Background-Free Rolling Circle Amplification for SERS Bioassay Using a Chimeric Hairpin-Integrated CRISPR/Cas12a System

Abstract

Rolling circle amplification (RCA) has revolutionized nucleic acid detection owing to its isothermal simplicity. However, over two decades of clinical application have been hampered by off-target amplification and incompatibility with double-stranded DNA (dsDNA). Herein, a strategy, specifically cleavage of rationally designed DNA/RNA chimeric hairpin preprimer by dsDNA-targeted CRISPR/Cas12a to release ssRNA for initiating RCA (SCOPE-RCA), is proposed for nucleic acid identification of African swine fever virus (ASFV). Leveraging the transcleavage capability of CRISPR/Cas12a, the SCOPE-RCA system achieves 99% single-stranded DNA (ssDNA) cleavage within 20 min, thus largely suppressing nonspecific amplification.
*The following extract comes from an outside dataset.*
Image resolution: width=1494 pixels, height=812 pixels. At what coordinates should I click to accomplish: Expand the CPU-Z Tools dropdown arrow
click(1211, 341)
Simultaneously, dsDNA-to-ssRNA conversion is realized using a DNA/RNA chimeric hairpin primer, where RNA functions as an RCA activator, enabling dsDNA-compatible RCA. Eventually, cascaded with catalytic hairpin assembly (CHA) coupled with surface-enhanced Raman scattering (SERS) signal amplification, the SCOPE-RCA system can detect ASFV in mock-infected samples at levels as low as 59 copies/mL. With its ease of use and ultrasensitive detection capability, the SCOPE-RCA system demonstrates significant potential for nucleic acid research and clinical applications.